例えば、1.の生物学上の性別が女性だったとしましょう。
おそらく、両親は女性的特性を持って生まれてきた赤ちゃんを女性として育てるでしょう。
学校に入れば、制服はスカート。
女性らしく振舞う教育をされ、育ちます。
しかし、3.の自分自身の脳が考える性別が『男性』だったとしたらどうでしょう?
おそらく、下記のような疑問がわいてくるでしょう。
『なんで男なのに、胸が膨らんでくるんだろう?』
『なんで生理がくるんだろう?』
『なんでみんな私に女性らしく振舞えと言うのだろう?』
『なんでスカートを穿かされているのだろう?』
自分自身が認識する性別と生まれもった性別、また社会学的見地からの性別が一致しない場合には、こういった悩みが苦しみに変わってきます。
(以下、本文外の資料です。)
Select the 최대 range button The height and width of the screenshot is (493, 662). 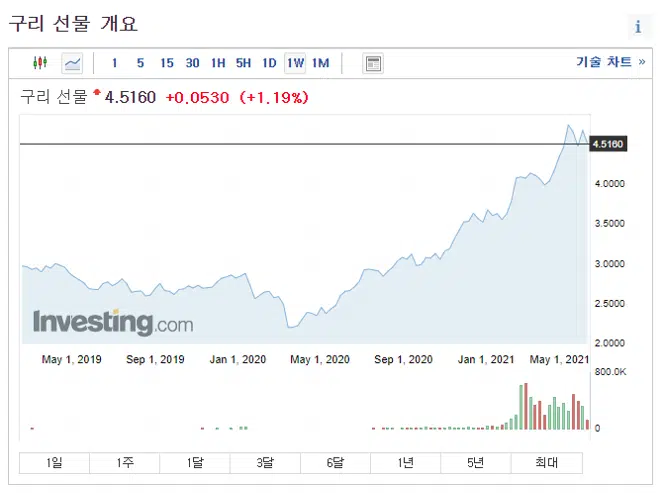tap(547, 463)
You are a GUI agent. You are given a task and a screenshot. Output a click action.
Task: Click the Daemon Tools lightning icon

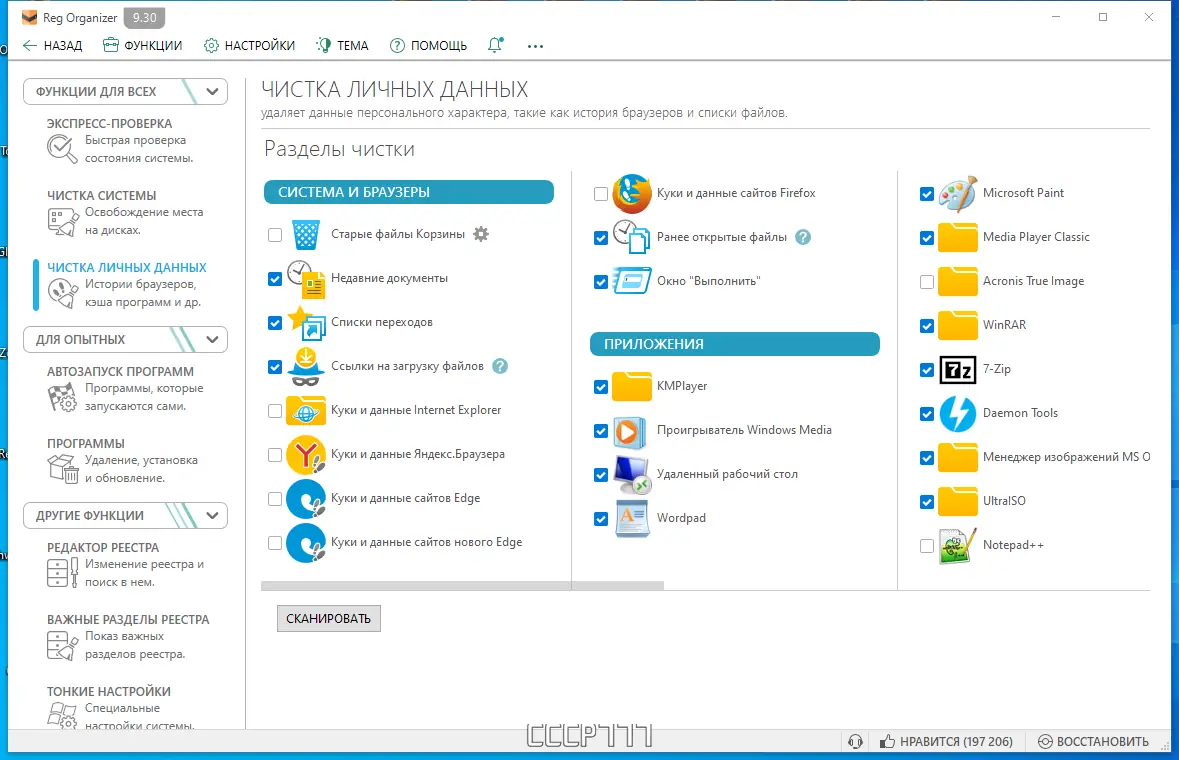click(x=957, y=413)
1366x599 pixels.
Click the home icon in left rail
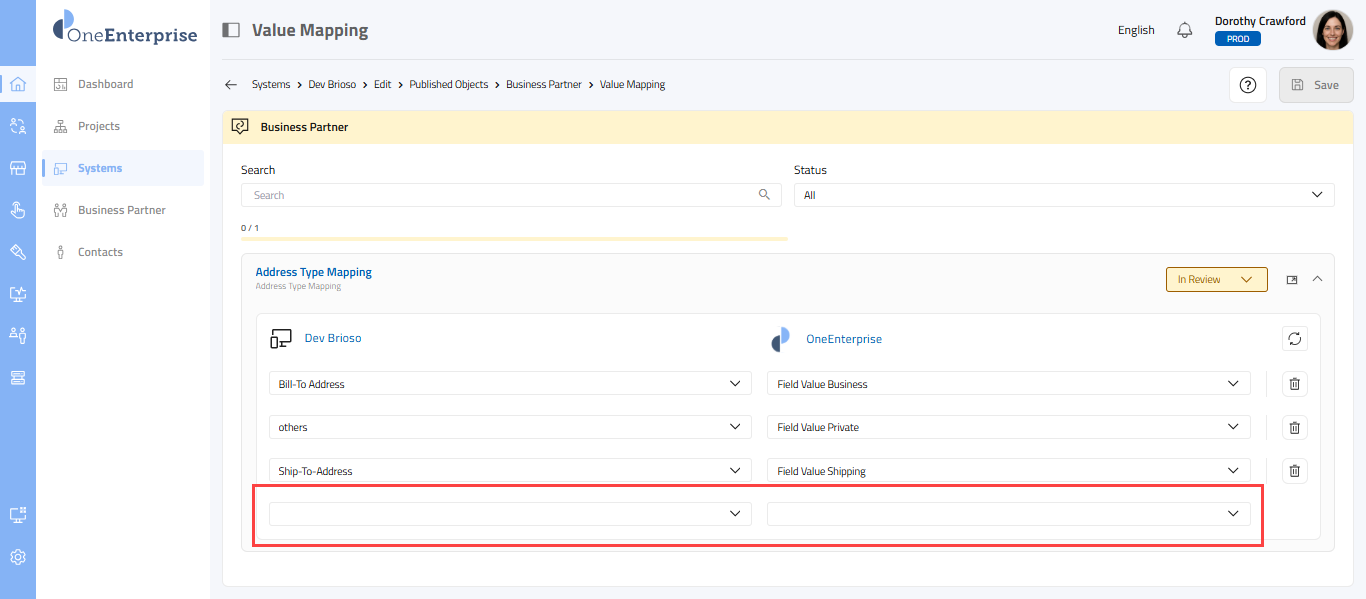17,84
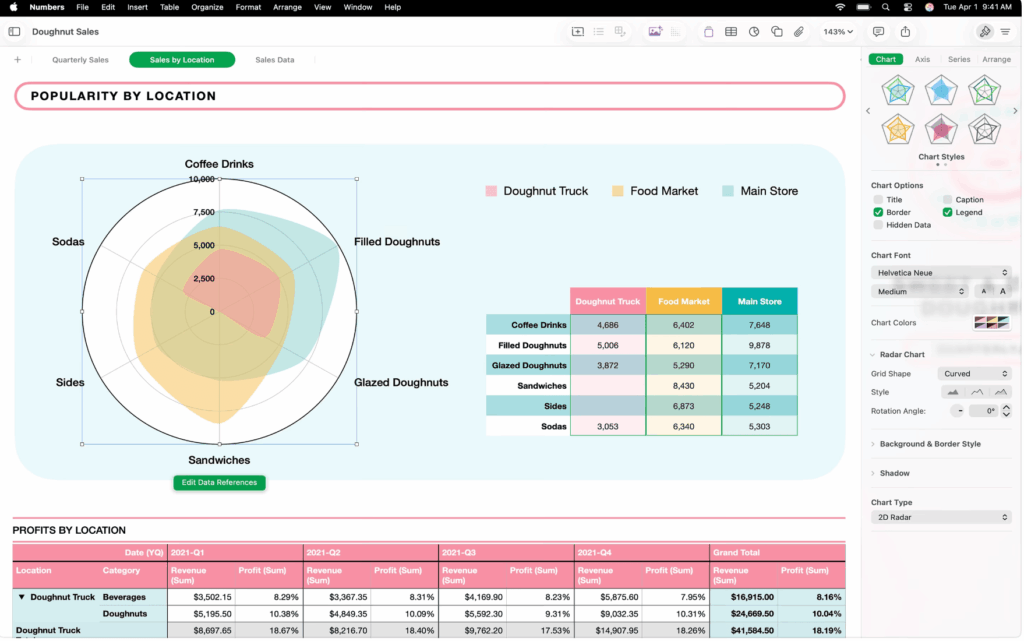Open the Format paintbrush icon
Screen dimensions: 1024x641
[984, 31]
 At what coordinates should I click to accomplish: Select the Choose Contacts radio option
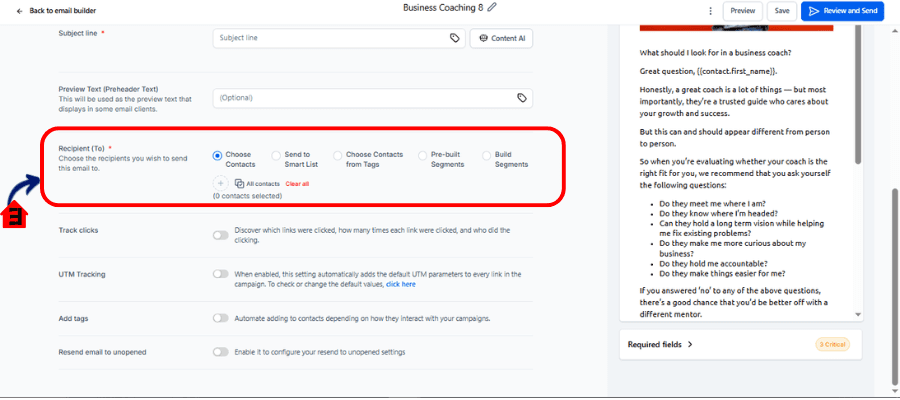pyautogui.click(x=217, y=155)
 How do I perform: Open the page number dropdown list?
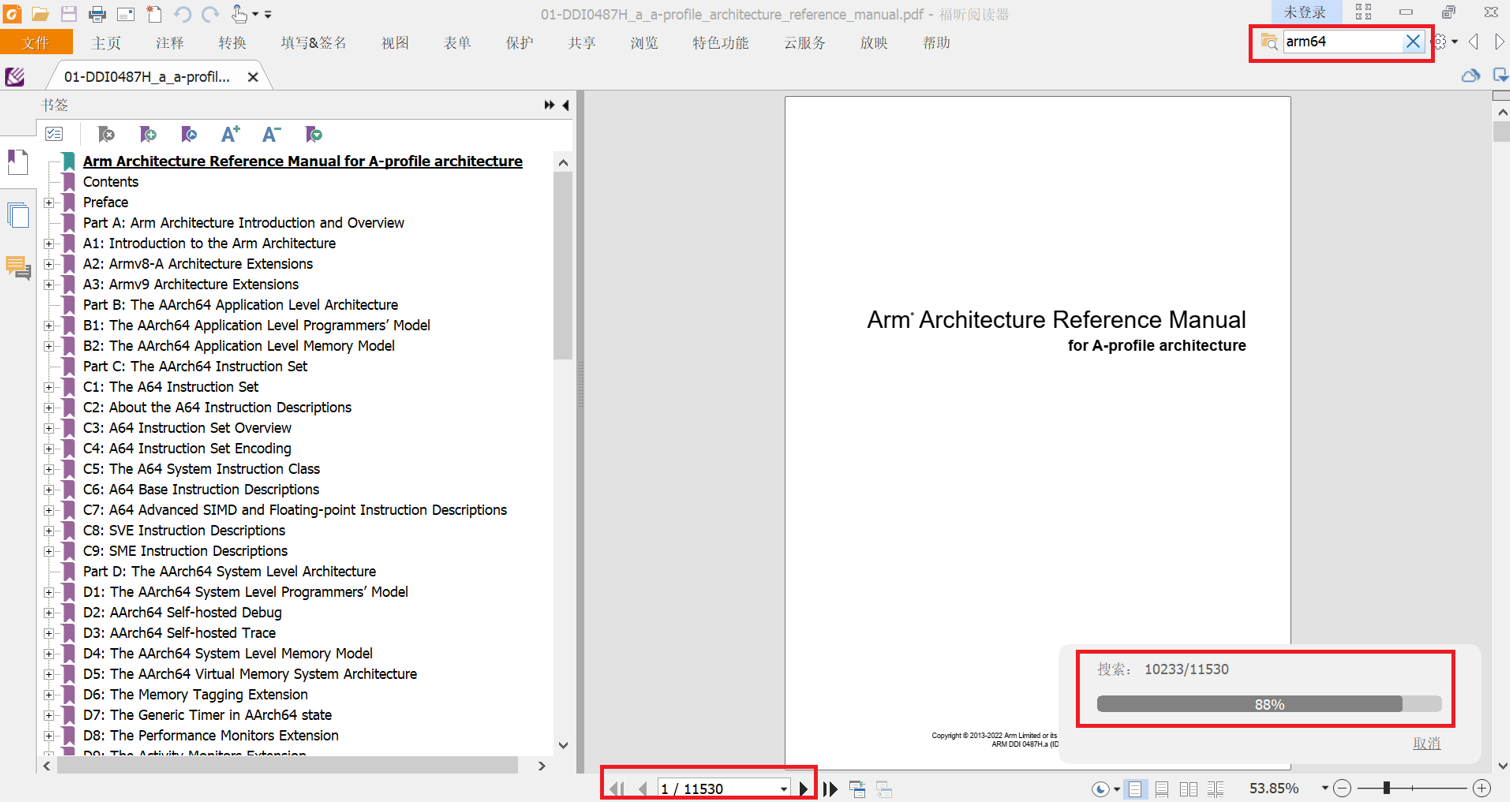(783, 788)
この1~3の性別が一致しない状態のことを『性同一性障害』といいます。
障害と言っても、本人的には、なんの障害でもないんですけどね。
人間は、肉体で行動しているのではありません。
また、周りの環境に押し付けられて暮らすべきではありません。
脳の考えるままに行動するのが本能であり、我々の人生でもあります。
つまり、『性同一性障害』を持った人々は、こういった悩みや苦しみを乗り越え、多くの場合、体を心にあわせようと努力しているのです。
性同一性障害とは、こういった性別の3つの要素から成る性別の違いが引き起こす『障害』なのです。